Le bidonneur, cet "artisan consciencieux" (Obs)
Brève

Le bidonneur, cet "artisan consciencieux" (Obs)

Hommage à un grand reporter.

Le Nouvel Observateur, dans une double page, salue la mémoire d'un de ses anciens journalistes, François Caviglioli, décédé à l'âge de 77 ans. Comme dans toute nécrologie, l'Obs souligne les qualités du disparu. Caviglioli ? C'est une écriture toujours concise pour "ne pas lasser. Ne pas peser. C'était une exigence, une politesse faite au lecteur : une éthique de l'écriture. Sa déontologie à lui", écrit l'hebdomadaire. En clair, "on entamait un papier de Cavi en se régalant par avance. On l'achevait en regrettant que ce soit déjà fini". S'ensuivent des extraits de ces papiers et une succession de superlatifs ("le plus délicieux des hommes", "intelligence aiguë", "liberté de ton", "curieux de tout", etc.).
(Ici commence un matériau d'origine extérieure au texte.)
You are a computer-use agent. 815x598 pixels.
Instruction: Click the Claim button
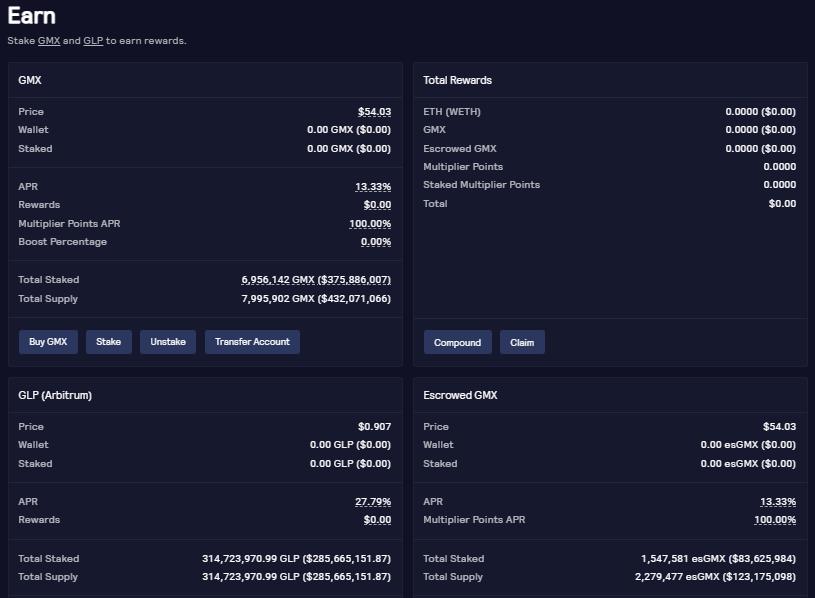click(x=522, y=343)
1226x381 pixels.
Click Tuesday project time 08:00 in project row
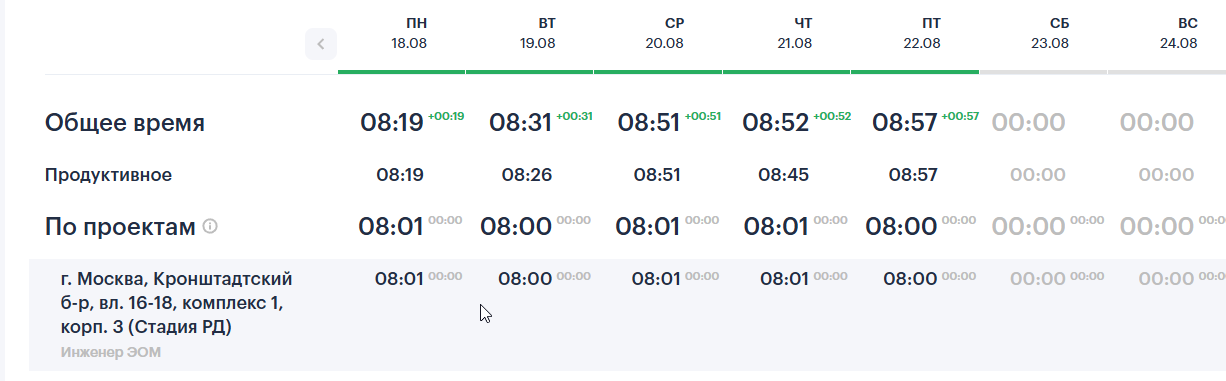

Ce n'est qu'en fin d'article que l'Obs précise une autre caractéristique du disparu, rarement perçue comme une qualité pour un journaliste : il bidonnait. Caractéristique évoquée en termes feutrés par l'hebdo : "Journaliste et écrivain, dit sa notice wikipedia. Journaliste-écrivain serait plus juste. Pour lui, c'était un tout. C'est l'occasion d'évoquer ici la rumeur selon laquelle François Caviglioli n'aurait toujours pas eu, comment dire..., la religion de l'exactitude que l'on est supposé enseigner dans les écoles de journalisme. Il a pu lui arriver, pour le plaisir d'un bon mot, de s'éloigner quelque peu de la... stricte véracité des faits. Lui en faisait-on la remarque qu'il s'empressait de rayer et de remplacer par une autre formule, aussi bien troussée. Cavi n'était pas contrariant". A lire la suite, le bidonnage est presque une qualité : "Sur le bidonnage, Cavi avait un point de vue très personnel. Dans un article à sa manière, ironique et subtil, et tout à fait bidonnant ("Alors, du saignant, coco...", novembre 1987), il vantait les mérites de cet art injustement décrié consistant à arranger les faits pour les rendre plus intéressants, plus authentiques, "plus vrais que la vie", comme Godard l'a dit au cinéma. Vu sous cet angle, le bidonneur n'est pas un fumiste, c'est un artisan consciencieux qui veille à ce que le public en ait pour son argent".

Dans le milieu journalistique, Caviglioli était effectivement réputé pour cette tendance à bidonner certains de ses articles. Mais concrètement, que faisait-il ? Pour en avoir une idée, il fallait lire l'autre hommage, celui du chroniqueur Delfeil de Ton, publié sur le site du Nouvel Obs. Quand il était au journal Combat, Caviglioli écrivait sous pseudo. Pourquoi ? Parce qu'il faisait des reportages... sans se déplacer. "Il signait Cardosa parce que comme il ne bougeait pas de Paris, les gens n’auraient pas compris comment il avait pu être à Perpignan ou à Saint-Brieuc, alors qu’ils l’avaient croisé la veille sur le boulevard Montparnasse, explique le chroniqueur. Il ne bougeait pas de Paris, parce que couvrir un voyage de De Gaulle, c’était trop cher pour «Combat»".

François Caviglioli était le père de David Caviglioli, lui aussi journaliste au Nouvel Obs, récemment mis en cause par l'écrivain Eddy Bellegueule, qui lui reproche des erreurs factuelles dans une enquête à son sujet (voir notre enquête sur "Eddy Bellegueule" et la polémique entre l'auteur et le journaliste). David Caviglioli a répondu dans un article publié sur le site du Nouvel Obs.